Oleh Bachtiar Adnan Kusuma
KALAU– ditanya siapa yang paling berbahagia menjelang tanggal 17 Mei setiap tahun, maka jawabannya adalah penulis. Mengapa? Selain karena tanggal 17 Mei 2025 diperingati sebagai Hari Buku Nasional (HBN)—yang pertama kali dirayakan pada 17 Mei 2002 oleh Presiden SBY dan Wakil Presiden JK yang menetapkannya sebagai Hari Buku Nasional—pada sisi lain, tanggal 17 Mei juga menjadi momen spesial bagi penulis. Bukan hanya karena pada tanggal tersebut penulis memutuskan untuk bergelut di dunia perbukuan—tepatnya tahun 1995 dari Makassar sebelum migrasi ke Ibu Kota Jakarta—tetapi juga karena tanggal itu merupakan hari pernikahan penulis dengan istri tercinta, Ani Kaimuddin Mahmud, pada tahun 1996.
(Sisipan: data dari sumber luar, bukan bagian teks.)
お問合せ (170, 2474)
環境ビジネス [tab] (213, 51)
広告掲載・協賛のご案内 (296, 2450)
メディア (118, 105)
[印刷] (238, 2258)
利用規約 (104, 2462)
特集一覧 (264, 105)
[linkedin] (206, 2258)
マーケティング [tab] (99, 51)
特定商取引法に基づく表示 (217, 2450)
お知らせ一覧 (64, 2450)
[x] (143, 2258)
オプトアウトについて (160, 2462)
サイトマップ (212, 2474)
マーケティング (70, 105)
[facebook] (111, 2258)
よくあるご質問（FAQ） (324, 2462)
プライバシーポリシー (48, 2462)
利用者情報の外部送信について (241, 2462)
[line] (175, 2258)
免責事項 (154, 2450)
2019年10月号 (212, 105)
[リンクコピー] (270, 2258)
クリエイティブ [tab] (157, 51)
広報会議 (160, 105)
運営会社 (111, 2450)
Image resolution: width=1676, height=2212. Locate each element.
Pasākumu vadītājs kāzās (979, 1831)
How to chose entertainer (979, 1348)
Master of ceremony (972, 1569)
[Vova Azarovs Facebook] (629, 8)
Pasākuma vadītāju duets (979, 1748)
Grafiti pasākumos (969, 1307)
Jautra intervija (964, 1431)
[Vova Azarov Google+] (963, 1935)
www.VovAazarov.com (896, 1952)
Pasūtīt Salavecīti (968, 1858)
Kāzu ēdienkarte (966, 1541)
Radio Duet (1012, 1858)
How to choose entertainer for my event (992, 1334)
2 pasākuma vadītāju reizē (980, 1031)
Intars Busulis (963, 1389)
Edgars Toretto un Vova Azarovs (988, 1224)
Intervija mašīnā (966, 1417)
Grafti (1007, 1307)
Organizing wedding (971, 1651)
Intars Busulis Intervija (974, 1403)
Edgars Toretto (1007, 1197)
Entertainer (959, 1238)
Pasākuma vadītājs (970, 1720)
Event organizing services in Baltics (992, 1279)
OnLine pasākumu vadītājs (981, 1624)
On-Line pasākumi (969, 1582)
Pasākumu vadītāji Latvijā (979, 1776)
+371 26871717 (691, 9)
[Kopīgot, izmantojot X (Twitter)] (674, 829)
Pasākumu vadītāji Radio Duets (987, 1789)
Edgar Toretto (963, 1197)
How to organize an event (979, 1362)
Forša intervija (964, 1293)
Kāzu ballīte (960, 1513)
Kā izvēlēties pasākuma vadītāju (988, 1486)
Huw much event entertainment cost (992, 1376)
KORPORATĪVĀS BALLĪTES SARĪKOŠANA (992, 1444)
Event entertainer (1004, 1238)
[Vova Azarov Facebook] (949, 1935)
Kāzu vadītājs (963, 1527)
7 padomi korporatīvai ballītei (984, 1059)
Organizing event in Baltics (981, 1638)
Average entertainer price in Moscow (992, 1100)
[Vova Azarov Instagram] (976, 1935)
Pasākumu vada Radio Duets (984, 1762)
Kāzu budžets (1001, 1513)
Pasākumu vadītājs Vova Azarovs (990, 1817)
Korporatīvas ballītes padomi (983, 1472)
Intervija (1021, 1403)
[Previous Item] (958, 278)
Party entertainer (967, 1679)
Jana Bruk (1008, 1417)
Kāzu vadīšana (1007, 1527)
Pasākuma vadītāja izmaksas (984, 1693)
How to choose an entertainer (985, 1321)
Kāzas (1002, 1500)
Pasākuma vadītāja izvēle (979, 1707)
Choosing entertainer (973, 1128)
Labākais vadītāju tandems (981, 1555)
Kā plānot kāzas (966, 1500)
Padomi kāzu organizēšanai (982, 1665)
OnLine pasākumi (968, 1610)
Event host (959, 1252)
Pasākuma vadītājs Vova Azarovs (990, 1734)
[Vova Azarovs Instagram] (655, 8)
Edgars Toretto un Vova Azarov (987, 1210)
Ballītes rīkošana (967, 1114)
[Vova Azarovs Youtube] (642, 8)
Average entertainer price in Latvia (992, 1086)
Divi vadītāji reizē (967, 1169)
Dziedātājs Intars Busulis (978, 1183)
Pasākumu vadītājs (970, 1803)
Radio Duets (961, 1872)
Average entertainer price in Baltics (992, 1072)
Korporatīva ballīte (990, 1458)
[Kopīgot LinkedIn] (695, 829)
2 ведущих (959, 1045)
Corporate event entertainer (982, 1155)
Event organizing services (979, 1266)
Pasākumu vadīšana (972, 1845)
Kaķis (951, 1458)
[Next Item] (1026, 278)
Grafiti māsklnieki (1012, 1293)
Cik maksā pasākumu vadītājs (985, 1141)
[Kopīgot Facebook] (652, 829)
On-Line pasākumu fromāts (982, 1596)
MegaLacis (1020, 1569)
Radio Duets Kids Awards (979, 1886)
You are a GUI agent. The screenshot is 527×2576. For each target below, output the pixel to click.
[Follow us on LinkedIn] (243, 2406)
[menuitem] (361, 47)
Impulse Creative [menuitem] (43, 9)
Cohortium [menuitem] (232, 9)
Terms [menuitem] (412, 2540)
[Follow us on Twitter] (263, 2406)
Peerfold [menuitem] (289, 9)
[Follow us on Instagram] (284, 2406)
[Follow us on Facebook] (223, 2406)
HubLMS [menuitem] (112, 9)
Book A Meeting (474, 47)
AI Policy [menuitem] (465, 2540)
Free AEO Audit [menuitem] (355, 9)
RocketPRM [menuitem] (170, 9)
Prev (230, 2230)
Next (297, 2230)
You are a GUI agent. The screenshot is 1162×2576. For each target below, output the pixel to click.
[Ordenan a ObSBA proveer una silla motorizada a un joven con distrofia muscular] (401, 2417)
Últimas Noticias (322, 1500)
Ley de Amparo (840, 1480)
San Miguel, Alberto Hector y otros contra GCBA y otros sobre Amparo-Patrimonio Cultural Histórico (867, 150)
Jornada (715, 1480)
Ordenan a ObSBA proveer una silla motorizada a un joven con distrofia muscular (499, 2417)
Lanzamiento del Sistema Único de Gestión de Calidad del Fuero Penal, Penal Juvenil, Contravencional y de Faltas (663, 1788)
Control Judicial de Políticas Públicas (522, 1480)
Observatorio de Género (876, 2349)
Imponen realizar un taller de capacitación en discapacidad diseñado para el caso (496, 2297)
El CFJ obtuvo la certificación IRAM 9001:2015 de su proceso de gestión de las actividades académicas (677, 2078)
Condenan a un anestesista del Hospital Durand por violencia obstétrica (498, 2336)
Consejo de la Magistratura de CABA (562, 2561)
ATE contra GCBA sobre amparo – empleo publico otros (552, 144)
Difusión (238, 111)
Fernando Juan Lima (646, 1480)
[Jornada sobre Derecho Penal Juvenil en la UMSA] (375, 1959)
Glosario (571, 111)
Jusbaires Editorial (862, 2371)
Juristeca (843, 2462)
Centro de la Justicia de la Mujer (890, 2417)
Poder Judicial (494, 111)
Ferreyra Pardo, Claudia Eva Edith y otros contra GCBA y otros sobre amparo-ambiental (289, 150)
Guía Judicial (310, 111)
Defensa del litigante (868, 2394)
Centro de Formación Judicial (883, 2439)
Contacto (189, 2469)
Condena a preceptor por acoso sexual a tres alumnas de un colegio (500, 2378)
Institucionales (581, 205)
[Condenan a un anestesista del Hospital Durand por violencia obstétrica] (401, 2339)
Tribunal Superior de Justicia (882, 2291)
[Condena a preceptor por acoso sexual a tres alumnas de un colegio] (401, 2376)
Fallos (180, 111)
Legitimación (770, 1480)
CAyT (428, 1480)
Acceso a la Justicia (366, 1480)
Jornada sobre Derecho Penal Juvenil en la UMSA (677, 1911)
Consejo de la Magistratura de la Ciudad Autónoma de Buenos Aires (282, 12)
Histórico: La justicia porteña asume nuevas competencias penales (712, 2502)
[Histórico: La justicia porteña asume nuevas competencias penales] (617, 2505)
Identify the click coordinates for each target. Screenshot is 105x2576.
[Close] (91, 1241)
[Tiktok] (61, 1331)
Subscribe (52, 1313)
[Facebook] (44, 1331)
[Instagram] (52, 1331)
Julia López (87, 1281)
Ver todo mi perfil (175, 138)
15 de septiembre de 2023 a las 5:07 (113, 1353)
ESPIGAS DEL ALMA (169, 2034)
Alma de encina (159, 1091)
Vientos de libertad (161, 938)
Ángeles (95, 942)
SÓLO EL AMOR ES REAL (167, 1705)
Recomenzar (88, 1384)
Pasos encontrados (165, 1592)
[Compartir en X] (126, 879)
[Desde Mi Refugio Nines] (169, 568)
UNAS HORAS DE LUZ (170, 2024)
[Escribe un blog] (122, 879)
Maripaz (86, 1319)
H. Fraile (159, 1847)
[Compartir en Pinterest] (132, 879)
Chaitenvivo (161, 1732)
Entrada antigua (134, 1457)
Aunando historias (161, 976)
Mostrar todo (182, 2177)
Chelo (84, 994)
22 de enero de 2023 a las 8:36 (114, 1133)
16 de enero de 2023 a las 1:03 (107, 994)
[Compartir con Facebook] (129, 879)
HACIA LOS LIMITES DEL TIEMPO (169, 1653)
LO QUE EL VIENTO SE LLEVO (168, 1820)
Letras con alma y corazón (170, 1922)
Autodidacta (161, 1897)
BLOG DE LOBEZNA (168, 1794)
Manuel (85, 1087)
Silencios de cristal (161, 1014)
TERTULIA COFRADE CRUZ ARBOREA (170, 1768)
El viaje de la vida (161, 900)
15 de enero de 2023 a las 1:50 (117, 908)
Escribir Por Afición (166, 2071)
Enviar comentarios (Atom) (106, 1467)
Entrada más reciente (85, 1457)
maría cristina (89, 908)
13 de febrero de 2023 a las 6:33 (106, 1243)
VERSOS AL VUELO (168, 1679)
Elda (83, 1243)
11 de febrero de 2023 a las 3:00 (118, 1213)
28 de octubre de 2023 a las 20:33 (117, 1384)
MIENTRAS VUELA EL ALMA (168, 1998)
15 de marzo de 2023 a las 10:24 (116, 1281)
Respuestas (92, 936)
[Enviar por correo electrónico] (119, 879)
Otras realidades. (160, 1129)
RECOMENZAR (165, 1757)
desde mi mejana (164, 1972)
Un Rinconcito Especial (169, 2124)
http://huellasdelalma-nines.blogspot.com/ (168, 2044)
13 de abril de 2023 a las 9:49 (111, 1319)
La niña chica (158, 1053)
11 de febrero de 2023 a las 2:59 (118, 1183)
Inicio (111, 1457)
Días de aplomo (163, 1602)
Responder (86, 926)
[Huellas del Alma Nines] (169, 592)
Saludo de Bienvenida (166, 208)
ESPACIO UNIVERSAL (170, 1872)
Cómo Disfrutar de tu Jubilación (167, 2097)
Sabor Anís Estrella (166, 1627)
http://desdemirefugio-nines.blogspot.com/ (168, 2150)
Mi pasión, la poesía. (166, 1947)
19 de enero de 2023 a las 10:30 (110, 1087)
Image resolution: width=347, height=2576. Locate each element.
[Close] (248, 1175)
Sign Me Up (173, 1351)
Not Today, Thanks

Suatu kehormatan dan kebahagiaan bagi penulis karena pada Mei 2025 genap 29 tahun aktif terlibat dalam panggung pengabdian gerakan literasi dan perbukuan nasional. Pada suatu pertemuan medio 2023, Kepala Perpustakaan Nasional RI saat itu, Muhammad Syarif Bando, memperkenalkan penulis dengan bentangan jalan panjang gerakan membaca dan menulis di Indonesia. Dalam kesempatan itu, beliau menyerahkan Piala Penghargaan Tertinggi Perpustakaan Nasional, Nugra Jasa Dharma Pustaloka, yang disaksikan oleh seluruh pejabat eselon satu, dua, dan tiga Perpustakaan Nasional di Auditorium Mini Gedung Perpustakaan Nasional, Jalan Merdeka Selatan, Jakarta.
Buku dan Agen Perubahan
Penulis mengutip sebuah buku berjudul Buku-Buku yang Mengubah Dunia karya Andrew Taylor, seorang jurnalis televisi, surat kabar, dan majalah Sunday Times. Dalam bukunya, Taylor menempatkan dirinya sebagai petugas yang menantang untuk memilih dan mengikhtisarkan 50 buku paling berpengaruh dalam sejarah dunia.
Benarlah apa yang dikemukakan seniman Austria, Franz Kafka, bahwa buku harus menjadi kapak untuk menghancurkan lautan beku di dalam diri manusia. Lautan beku yang dimaksud adalah pembusukan. Maka, betapa pentingnya budaya membaca sebagai gaya hidup masyarakat.
Pertama, gerakan membaca dan menulis tidak cukup hanya diucapkan atau disampaikan dalam retorika, tetapi yang lebih penting adalah dikerjakan, diamalkan, dan diwujudkan. Penulis acap kali menyaksikan ada orang yang hanya menjadikan literasi sebagai jargon atau bahkan industri, namun tidak menerapkannya dengan baik. Inilah yang penulis sebut pseudo-literasi: mengajak orang lain membaca dan menulis, tetapi dirinya sendiri tidak membaca, apalagi menulis.
Kedua, menggerakkan budaya membaca namun menanggalkan budaya menulis. Padahal, membaca dan menulis adalah dua sisi mata uang yang tidak bisa dipisahkan. Psikolog terkemuka Amerika Serikat, Pennebaker, menegaskan bahwa membaca dan menulis adalah dua aspek penting dalam proses pembudayaan literasi. Hanya dengan budaya menulis yang tinggi, bangsa Indonesia bisa mencapai peradaban yang tinggi.
Buku Melawan Kebodohan
Mengutip pernyataan Dauzan Farook, ditegaskan bahwa senjata untuk melawan pencurian adalah buku. Hemat penulis, siapa pun yang membaca buku akan lebih berdaya, karena hanya dengan membaca, masyarakat akan berdaya. Dan hanya masyarakat yang berdaya karena membaca yang akan menikmati efek kesejahteraan. Maka, membacalah buku, karena hanya dengan buku yang kuat, masyarakat akan melek literasi.